Reading It’s Kind of a Funny Story by Ned Vizzini is kind of like sitting down with protagonist Craig Gilner and hanging out with him for as long as it takes to listen to what he has to say. He starts off his narrative at his friend Aaron’s house, sitting with his friends and finding that he can’t really get into the conversation:
“It’s so hard to talk when you want to kill yourself. That’s above and beyond everything else, and it’s not a mental complaint – it’s a physical thing, like it’s physically hard to open your mouth and make the words come out. They don’t come out smooth and in conjunction with your brain the way normal people’s words do; they come out in chunks as if from a crushed-ice dispenser; you stumble on them as they gather behind your lower lip. So you just keep quiet.”
Except for his inner monologue and the constant reminder of the crippling depression that leaves him sitting in darkened bathrooms for a lot longer than is normal, Craig seems like a normal fifteen-year-old. He has a group of friends who hang out, and within that group are romantic couplings and best friendships and acquaintances. He goes to school, he comes home, he has a normal family that lives in a Brooklyn neighborhood. But once Craig explains something as simple as the difficulty to talk to the rest of his friends, the reader is immediately aware that this book is going to be something important. The novel was inspired by Ned Vizzini’s own hospitalization for depression as a teenager, and the close and personal nature of that situation is clearly communicated through the narrative.
Not long after this first night with his friends, Craig details a visit to his psychiatrist and his eventual decision to check himself into the psychiatric ward of a hospital. His decision comes from a telephone call to 1-800-SUICIDE, where he is kindly advised to make this positive decision for himself. The majority of Craig’s narrative takes place in the hospital, where he must stay for a prescribed amount of time before he is allowed to leave. He meets other patients in the hospital, and these individuals become the personality of the book, as Vizzini crafts a breadth of representation of characters that Craig meets on his stay. The other patients are young and old, male and female, friendly and reclusive, seemingly normal or delusional. While he is there, Craig becomes particularly close with Noelle, a female patient who is the same age he is, and Bobby, who becomes a mentor to Craig while he is in the hospital. These two relationships develop throughout the novel, and provide Craig with a network that begins to pull him towards another direction.

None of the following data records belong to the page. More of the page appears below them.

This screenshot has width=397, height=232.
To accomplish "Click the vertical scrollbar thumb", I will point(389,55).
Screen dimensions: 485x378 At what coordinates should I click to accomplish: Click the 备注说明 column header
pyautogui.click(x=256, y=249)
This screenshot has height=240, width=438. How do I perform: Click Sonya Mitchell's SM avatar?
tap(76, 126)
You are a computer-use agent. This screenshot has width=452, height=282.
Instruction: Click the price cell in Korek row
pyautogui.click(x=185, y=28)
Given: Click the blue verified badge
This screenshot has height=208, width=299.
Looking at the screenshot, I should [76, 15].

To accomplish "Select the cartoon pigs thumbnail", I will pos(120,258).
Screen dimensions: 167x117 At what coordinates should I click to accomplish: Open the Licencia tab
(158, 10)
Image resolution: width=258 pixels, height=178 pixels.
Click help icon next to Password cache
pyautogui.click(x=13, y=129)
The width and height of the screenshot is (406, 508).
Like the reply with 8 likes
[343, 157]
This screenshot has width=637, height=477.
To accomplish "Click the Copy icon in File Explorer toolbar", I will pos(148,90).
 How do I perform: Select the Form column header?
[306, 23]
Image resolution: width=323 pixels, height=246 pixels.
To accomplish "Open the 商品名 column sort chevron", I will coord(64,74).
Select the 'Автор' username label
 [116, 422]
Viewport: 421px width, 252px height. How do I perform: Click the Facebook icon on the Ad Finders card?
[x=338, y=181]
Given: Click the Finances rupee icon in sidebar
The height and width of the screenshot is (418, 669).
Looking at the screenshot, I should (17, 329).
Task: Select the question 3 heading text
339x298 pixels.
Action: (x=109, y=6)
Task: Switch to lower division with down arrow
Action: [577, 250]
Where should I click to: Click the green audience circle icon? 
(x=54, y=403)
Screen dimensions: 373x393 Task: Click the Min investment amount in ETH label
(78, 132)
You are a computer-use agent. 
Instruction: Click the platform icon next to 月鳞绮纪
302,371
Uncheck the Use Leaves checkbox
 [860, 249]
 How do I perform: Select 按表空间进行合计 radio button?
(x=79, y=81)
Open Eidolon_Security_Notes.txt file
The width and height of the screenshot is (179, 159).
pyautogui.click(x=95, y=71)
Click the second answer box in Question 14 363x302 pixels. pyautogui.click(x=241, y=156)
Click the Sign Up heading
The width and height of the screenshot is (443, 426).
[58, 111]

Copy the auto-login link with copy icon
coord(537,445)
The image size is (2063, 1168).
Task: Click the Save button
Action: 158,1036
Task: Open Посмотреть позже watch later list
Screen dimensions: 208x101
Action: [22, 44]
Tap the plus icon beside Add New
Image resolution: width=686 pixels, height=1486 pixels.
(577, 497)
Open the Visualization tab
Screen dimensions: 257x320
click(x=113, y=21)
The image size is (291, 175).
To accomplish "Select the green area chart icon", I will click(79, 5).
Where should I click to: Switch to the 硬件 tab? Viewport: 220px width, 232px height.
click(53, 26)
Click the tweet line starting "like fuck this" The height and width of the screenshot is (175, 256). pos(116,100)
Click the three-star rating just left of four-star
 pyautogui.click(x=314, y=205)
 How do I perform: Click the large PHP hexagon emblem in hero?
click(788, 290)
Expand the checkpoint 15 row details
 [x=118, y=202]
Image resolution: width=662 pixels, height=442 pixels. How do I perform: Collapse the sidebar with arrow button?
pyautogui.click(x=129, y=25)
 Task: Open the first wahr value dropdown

Craig’s goal, what he needs to do, is to make a “mental shift” happen. The description that Craig uses to talk about his depression is one of the strongest aspects of the novel. He speaks in terms of feeling a shift that has to happen to pull him out of one space and into another, something that feels both immaterial and tangible at the same time. It is his passion for art that he eventually rediscovers at the hospital that makes this shift possible. One of the reasons Craig has suffered a breakdown is the stress and anxiety accrued from the competitive nature of applying to the Executive Pre-Professional High School at the end of middle school. Craig placed all of his efforts into studying for the entrance exam for the school, only to find that it was just as difficult and as much work once when was then accepted. He didn’t have spare time or any time that wasn’t spent on flashcards and practice problems and math equations. He finds that he has regained this spare time during his stay in the hospital, time that he uses for art.
Craig’s stay at the hospital is interrupted by brief flashbacks to his life, where he brings into light the evidence that shows why he felt like the hospital was the only answer for his problems. These flashbacks contain one of my favorite descriptions, one where Craig talks about his depression arriving like the legs and tentacles of an octopus, each of which he must wrestle down before another one springs up.
I would really compare this novel to something like Sylvia Plath’s The Bell Jar or J.D. Salinger’s Catcher in the Rye, two books that deal with a sort of teenage depression told in the first person. I think Vizzini updates these classics and makes the same feelings and situations relevant and appealing to a younger reading audience. These three authors – Plath, Salinger, and Vizzini – are speaking about depression, but each of them uses a protagonist so different than the others, that the emotional state becomes tangible in a multitude of ways. Vizzini’s novel is a powerful, immediate story with a lot of humor in it, and it is definitely worth reading.